Is normal this code run SOO slow?

Question

look at my code , it is running slow as a turtle, i running it under a forth generation i7... and it is realy slow to show off the result. does anybody have one ideia? or this should be a very slow execution!?
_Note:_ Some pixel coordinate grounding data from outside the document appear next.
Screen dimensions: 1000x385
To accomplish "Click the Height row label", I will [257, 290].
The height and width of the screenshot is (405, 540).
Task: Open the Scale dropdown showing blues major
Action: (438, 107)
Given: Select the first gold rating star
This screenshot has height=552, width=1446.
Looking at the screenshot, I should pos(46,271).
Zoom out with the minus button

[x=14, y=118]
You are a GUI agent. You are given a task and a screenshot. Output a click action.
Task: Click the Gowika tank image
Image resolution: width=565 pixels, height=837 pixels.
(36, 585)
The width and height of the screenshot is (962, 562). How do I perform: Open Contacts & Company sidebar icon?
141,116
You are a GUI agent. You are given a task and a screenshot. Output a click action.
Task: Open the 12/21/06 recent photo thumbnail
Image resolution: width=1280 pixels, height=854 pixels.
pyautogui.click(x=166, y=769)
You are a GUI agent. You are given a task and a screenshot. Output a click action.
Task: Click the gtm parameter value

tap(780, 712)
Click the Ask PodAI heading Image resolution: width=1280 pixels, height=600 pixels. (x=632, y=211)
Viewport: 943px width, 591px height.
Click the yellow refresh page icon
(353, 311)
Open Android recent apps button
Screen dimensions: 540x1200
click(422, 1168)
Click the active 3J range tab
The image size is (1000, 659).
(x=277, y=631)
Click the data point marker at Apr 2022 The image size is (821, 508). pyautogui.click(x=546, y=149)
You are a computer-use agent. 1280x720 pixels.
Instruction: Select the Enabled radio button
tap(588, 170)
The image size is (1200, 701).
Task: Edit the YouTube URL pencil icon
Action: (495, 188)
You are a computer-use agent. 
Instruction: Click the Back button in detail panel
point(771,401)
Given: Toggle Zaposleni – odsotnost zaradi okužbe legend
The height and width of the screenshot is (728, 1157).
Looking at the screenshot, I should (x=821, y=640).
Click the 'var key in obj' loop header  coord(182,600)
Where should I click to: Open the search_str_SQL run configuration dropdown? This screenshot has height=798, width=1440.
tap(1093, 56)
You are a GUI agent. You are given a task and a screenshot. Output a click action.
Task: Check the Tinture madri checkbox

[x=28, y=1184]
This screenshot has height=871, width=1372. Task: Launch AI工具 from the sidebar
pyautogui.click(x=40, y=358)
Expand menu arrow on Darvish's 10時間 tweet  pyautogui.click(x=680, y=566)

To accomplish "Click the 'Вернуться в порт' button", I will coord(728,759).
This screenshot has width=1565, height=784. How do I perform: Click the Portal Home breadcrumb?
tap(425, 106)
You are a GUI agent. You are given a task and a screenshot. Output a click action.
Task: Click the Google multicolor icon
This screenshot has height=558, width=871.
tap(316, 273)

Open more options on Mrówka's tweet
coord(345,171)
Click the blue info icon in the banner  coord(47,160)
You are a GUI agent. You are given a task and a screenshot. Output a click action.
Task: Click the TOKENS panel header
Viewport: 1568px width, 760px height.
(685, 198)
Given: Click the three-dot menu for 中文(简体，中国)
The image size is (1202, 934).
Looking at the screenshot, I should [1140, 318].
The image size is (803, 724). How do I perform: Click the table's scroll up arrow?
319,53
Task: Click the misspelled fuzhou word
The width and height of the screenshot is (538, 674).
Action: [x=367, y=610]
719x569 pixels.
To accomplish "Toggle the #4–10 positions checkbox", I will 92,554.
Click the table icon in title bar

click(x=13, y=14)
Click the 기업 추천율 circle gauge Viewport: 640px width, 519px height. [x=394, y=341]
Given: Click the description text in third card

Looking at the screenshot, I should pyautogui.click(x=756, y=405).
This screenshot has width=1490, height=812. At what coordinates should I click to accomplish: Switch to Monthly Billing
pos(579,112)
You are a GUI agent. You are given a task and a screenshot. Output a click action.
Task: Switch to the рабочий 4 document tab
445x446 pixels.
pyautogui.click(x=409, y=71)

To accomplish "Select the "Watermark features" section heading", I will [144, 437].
PS: the prourpose of the script is to find greatest product of four adjacent numbers in the same direction, actualy in this code i'm looking only for the up one

#include <stdio.h>
#include <math.h>

int main(){

        int A[20][20] = {
        {8,02,22,97,38,15,00,40,00,75,04,05,07,78,52,12,50,77,91,8},
        {49,49,99,40,17,81,18,57,60,87,17,40,98,43,69,48,04,56,62,00},
        {81,49,31,73,55,79,14,29,93,71,40,67,53,88,30,03,49,13,36,65},
        {52,70,95,23,04,60,11,42,69,24,68,56,01,32,56,71,37,02,36,91},
        {22,31,16,71,51,67,63,89,41,92,36,54,22,40,40,28,66,33,13,80},
        {24,47,32,60,99,03,45,02,44,75,33,53,78,36,84,20,35,17,12,50},
        {32,98,81,28,64,23,67,10,26,38,40,67,59,54,70,66,18,38,64,70},
        {67,26,20,68,02,62,12,20,95,63,94,39,63,8,40,91,66,49,94,21},
        {24,55,58,05,66,73,99,26,97,17,78,78,96,83,14,88,34,89,63,72},
        {21,36,23,9,75,00,76,44,20,45,35,14,00,61,33,97,34,31,33,95},
        {78,17,53,28,22,75,31,67,15,94,03,80,04,62,16,14,9,53,56,92},
        {16,39,05,42,96,35,31,47,55,58,88,24,00,17,54,24,36,29,85,57},
        {86,56,00,48,35,71,89,07,05,44,44,37,44,60,21,58,51,54,17,58},
        {19,80,81,68,05,94,47,69,28,73,92,13,86,52,17,77,04,89,55,40},
        {04,52,8,83,97,35,99,16,07,97,57,32,16,26,26,79,33,27,98,66},
        {88,36,68,87,57,62,20,72,03,46,33,67,46,55,12,32,63,93,53,69},
        {04,42,16,73,38,25,39,11,24,94,72,18,8,46,29,32,40,62,76,36},
        {20,69,36,41,72,30,23,88,34,62,99,69,82,67,59,85,74,04,36,16},
        {20,73,35,29,78,31,90,01,74,31,49,71,48,86,81,16,23,57,05,54},
        {01,70,54,71,83,51,54,69,16,92,33,48,61,43,52,01,89,19,67,48}};

        int x = 0 ,y = 0, radar_x = 0,radar_y = 0,maior = 0,produto = 1;


        while(x<=19){
                while(y<=19){
                        printf("%d %d \n",x,y);
                        // verredura pra cima
                        if(x - 3 >= 0){
                                radar_x = x-3;
                                while(radar_x >= x-3){
                                        produto*=A[x][y];
                                        radar_x ++ ;
                                }

                        }
                        if(produto > maior)
                                maior = produto;
                        produto = 1;
                        y++;
                }
                y=0;
                x++;
        }

        printf("%d",maior);


        return 0;

}

Answer 1

Examining the inner for loop (written as a while) :

radar_x = x-3;
while(radar_x >= x-3){
    produto*=A[x][y];
    radar_x ++ ;
}

radar_x >= x-3 is true first time.. then radar_x is incremented... so this will likely loop until overflow occurs incrementing INT32_MAX (2147483647), when radar_x is suddenly < 0

You're looping at least 2 billion times, every time you start doing the multiplications.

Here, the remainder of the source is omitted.